[Dataset entries]
---------------
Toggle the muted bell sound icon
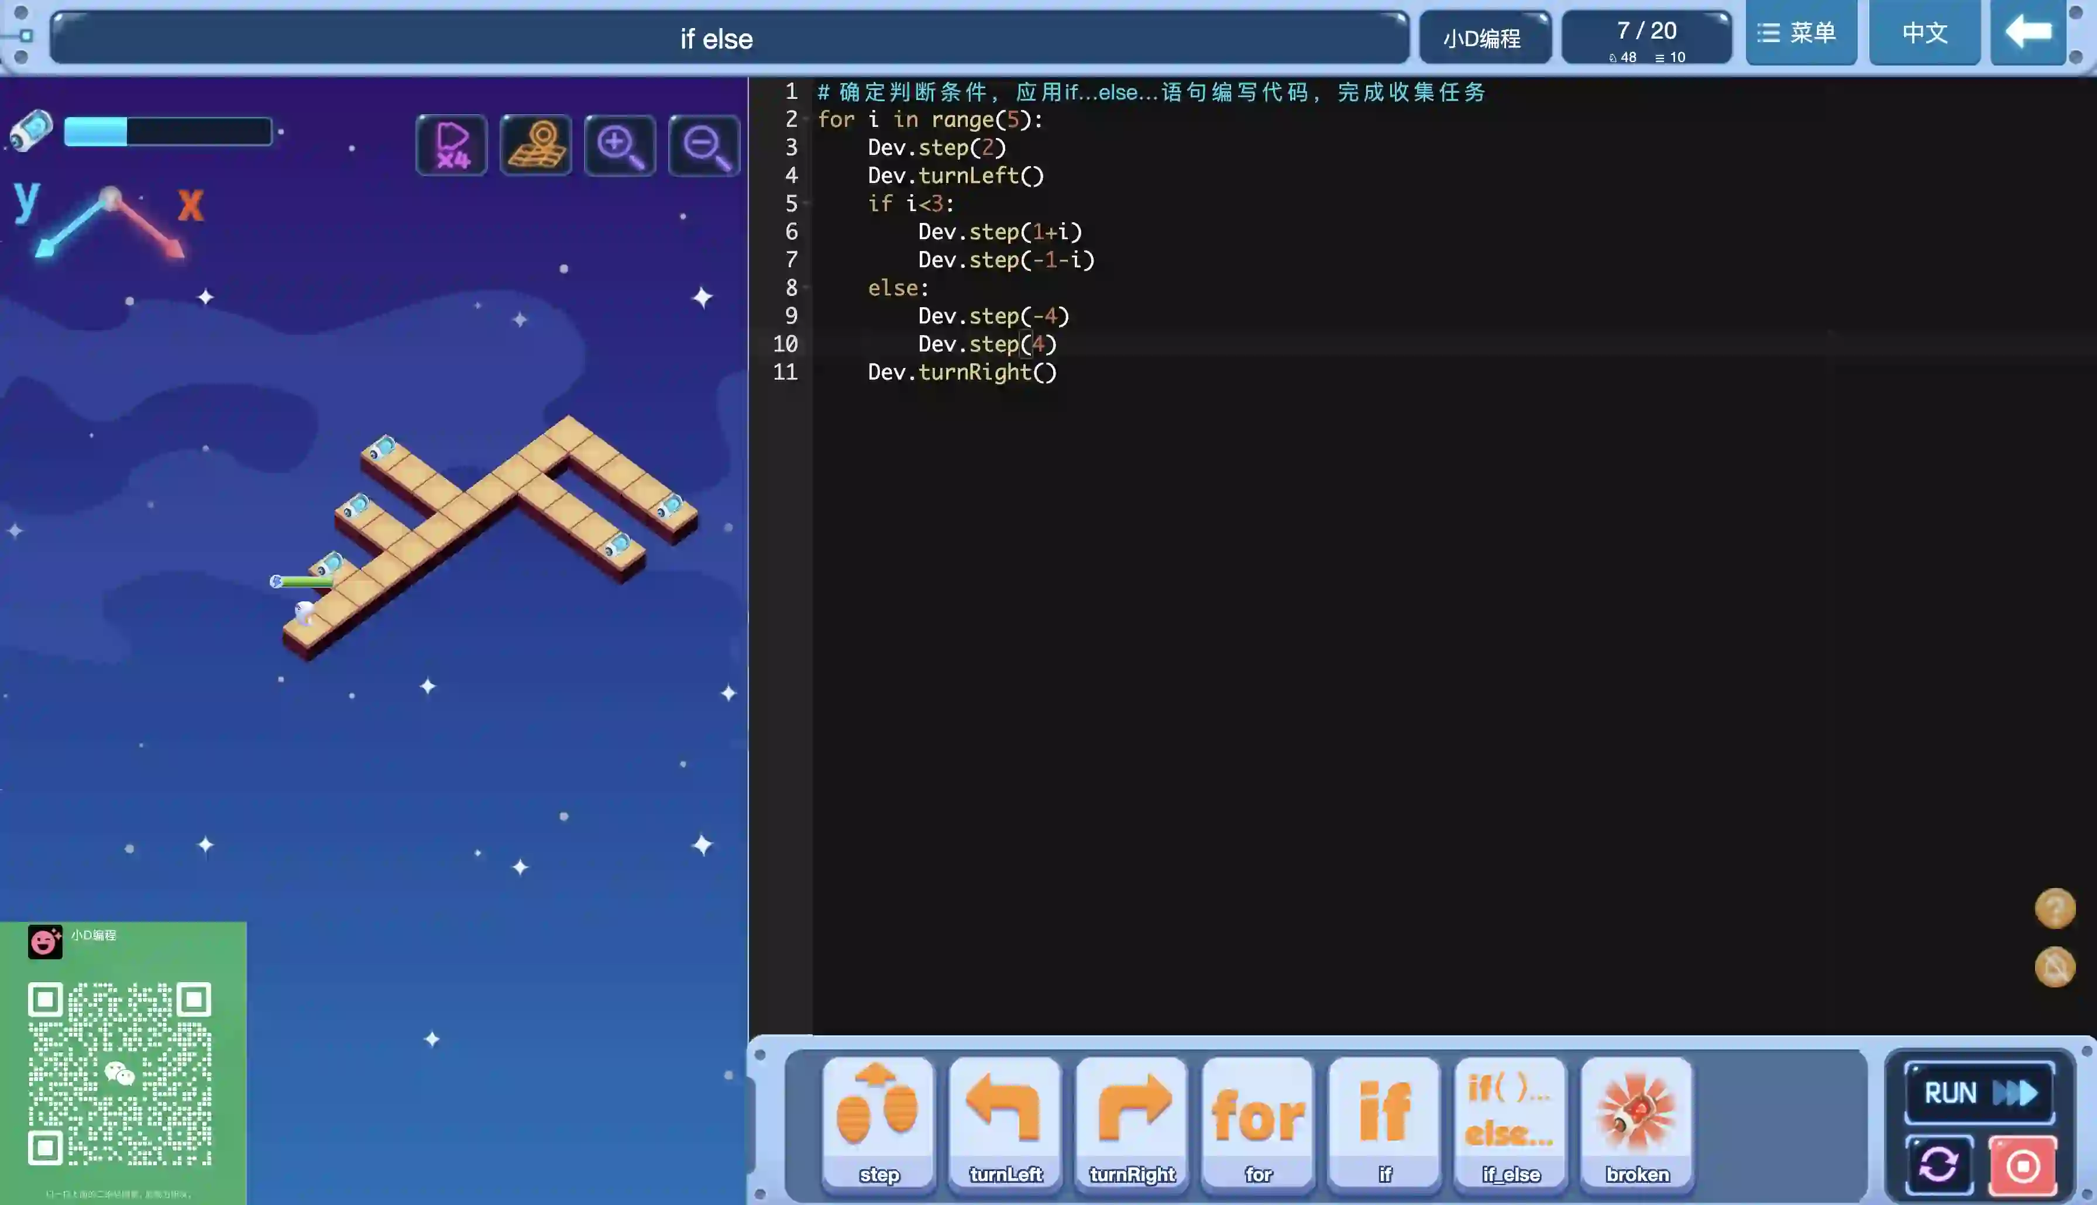The height and width of the screenshot is (1205, 2097). click(2054, 967)
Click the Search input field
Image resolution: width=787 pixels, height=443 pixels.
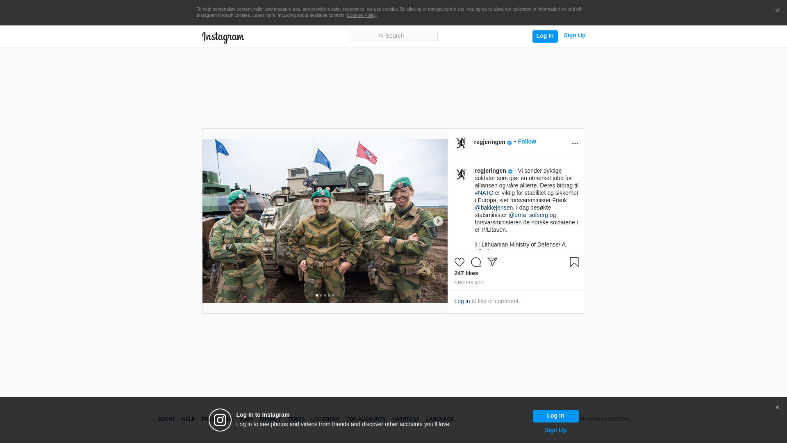tap(394, 36)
---------------
**What you have to do:**
Without any of its images, the data above should be returned exactly.

**Result of the exercise:**
Toggle the muted bell sound icon
The height and width of the screenshot is (1205, 2097). click(2054, 967)
Click the Search input field
Image resolution: width=787 pixels, height=443 pixels.
tap(394, 36)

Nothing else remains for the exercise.